2009 — Summer / Commentary

Legislation Sought for our “No-Vacation” Nation

The United States is the only developed country in the world in which workers are not guaranteed the right to a paid vacation under the law. In fact, our epidemic of overwork is so widespread that many people don’t see the need for initiative. “One more government mandate,” they mutter. One need only look at other countries around the world to see that the US is out of step. In the European Union, workers are guaranteed a minimum of 20 paid vacation days yearly. Canada and Japan are the misers in the lot, but each mandates ten paid vacation days, and Canada mandates eight additional paid holiday days. It’s a national embarrassment that 28 million Americans don’t get any paid vacation or paid holidays. The US has become the “No-Vacation Nation” according to the Center for Economic and Policy Research, and the cumulative effects of this reality are showing up on our vital statistics. In 1980, Americans ranked 11th in the world in life expectancy. We have now slipped to 42nd.

In May, I was invited to speak at a Congressional Press Conference in Washington, DC in support of legislation mandating paid vacation leave, “The Paid Vacation Act of 2009.” This legislation — the first paid vacation bill in United States history – was sponsored by Democratic Congressman Alan Grayson, a freshman from Florida’s eighth congressional district. My friend and colleague John de Graaf has been working actively for this bill with his organization and other leaders in the field, including author and consultant Joe Robinson and William J. Doherty, Ph.D., director of the Citizen Professional Center at the University of Minnesota. The Paid Vacation Act of 2009 is a modest proposal that would give one week to workers in firms with at least 100 employees after one year of employment, with incremental increases over time.

At the press conference on May 21, five experts in the field, myself included, spoke in support of the legislation. “As an economist, I want to emphasize that the economic costs of paid vacation included in the bill are small relative to the sizable economic benefits,” said John Schmitt, senior economist at the Center for Economic and Policy Research.
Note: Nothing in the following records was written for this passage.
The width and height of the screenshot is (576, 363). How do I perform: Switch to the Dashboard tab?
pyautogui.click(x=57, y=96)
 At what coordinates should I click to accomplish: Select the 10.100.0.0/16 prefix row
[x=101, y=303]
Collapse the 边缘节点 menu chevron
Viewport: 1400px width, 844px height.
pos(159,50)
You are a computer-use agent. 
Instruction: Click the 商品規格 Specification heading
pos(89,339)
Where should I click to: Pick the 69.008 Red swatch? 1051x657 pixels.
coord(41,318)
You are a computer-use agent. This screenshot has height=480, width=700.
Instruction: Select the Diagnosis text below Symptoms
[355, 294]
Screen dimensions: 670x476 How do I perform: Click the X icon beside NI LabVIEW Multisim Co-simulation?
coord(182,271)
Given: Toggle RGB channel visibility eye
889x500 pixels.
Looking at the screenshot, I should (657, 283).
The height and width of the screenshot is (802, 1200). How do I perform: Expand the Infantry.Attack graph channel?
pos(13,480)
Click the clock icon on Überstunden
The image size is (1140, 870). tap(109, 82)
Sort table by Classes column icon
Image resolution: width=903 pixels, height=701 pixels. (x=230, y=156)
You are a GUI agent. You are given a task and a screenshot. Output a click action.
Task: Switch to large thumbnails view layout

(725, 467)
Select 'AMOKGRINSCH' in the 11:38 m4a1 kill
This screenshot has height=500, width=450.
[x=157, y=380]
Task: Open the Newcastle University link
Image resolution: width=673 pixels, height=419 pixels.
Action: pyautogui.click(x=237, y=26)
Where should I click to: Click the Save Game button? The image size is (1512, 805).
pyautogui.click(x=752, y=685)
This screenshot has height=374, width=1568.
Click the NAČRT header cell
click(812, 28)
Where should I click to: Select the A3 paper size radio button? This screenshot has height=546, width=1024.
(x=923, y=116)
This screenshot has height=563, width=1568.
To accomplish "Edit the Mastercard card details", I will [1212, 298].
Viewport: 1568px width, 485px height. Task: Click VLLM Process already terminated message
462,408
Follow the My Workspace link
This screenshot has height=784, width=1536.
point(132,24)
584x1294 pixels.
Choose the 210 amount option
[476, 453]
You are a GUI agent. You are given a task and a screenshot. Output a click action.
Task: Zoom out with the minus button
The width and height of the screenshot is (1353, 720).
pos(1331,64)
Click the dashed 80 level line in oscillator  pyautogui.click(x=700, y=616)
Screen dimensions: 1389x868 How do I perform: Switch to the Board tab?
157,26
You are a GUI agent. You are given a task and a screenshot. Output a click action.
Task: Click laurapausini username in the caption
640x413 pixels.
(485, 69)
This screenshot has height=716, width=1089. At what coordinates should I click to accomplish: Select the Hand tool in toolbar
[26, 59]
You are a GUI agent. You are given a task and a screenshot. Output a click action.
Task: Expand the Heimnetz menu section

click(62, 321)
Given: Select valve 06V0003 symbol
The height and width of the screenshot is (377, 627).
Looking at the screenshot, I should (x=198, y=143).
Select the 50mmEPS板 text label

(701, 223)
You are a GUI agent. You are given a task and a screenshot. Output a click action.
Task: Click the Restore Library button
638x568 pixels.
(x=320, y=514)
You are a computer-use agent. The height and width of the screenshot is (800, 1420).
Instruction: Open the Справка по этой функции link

In my remarks, I mentioned my travels around the country in which I find people — regardless of race, gender, socioeconomic position and geography — are always clamoring for more time. I also cited a study showing that Americans are increasingly isolated from each other, and this is killing us.

Studies show vacation time is essential for your health. “People who don’t take regular vacations are far more likely to suffer from heart disease or depression,” said John de Graaf. “It’s also essential to family bonding and provides the strongest memories many adults have of their childhood and family.”

Vacation-leave advocacy is just one of several time-related issues that de Graaf is addressing. Back in 2002, together with several colleagues, he founded the group “Take Back Your Time (www.timeday.org),” which has been promoting such policy initiatives as paid parental leave, paid sick days, and other work hour-reduction options for workers that protect their jobs and healthcare benefits. “Such policies give real choice to people, allowing them to live more simply,” he says. “The great naturalist John Muir once said that ‘compulsory education is a good thing but compulsory recreation might be even better.’ I think he had something there.”

Forbes magazine recently ran a story about the world’s happiest countries. The United States didn’t even make the top ten. One thing that characterized all the countries that were selected as exemplars was attention to work-life balance and a strong focus on leisure time. Not coincidentally, all of these countries were also doing well economically. We need to re-think our possession obsession and devote ourselves to connecting with others and nature. This will help restore our health and the planet.

Wanda Urbanska
Wanda Urbanska, producer/host of the American television series Simple Living with Wanda Urbanska, promotes environmental stewardship, thoughtful consumption, community involvement and financial responsibility. The daughter of a Polish Nazi-era refugee father, she is a graduate of Harvard University, who went on to a successful writing career in Los Angeles. She is the author of six books, and her work has appeared in such publications as The Washington Post, The Los Angeles Times, The Chicago Tribune, Vogue and Glamour. She hosted the PBS primetime special, Escape from Affluenza, and has appeared on such programs as the Today Show, CBS This Morning and Oprah, and was heard on NPR’s All Things Considered.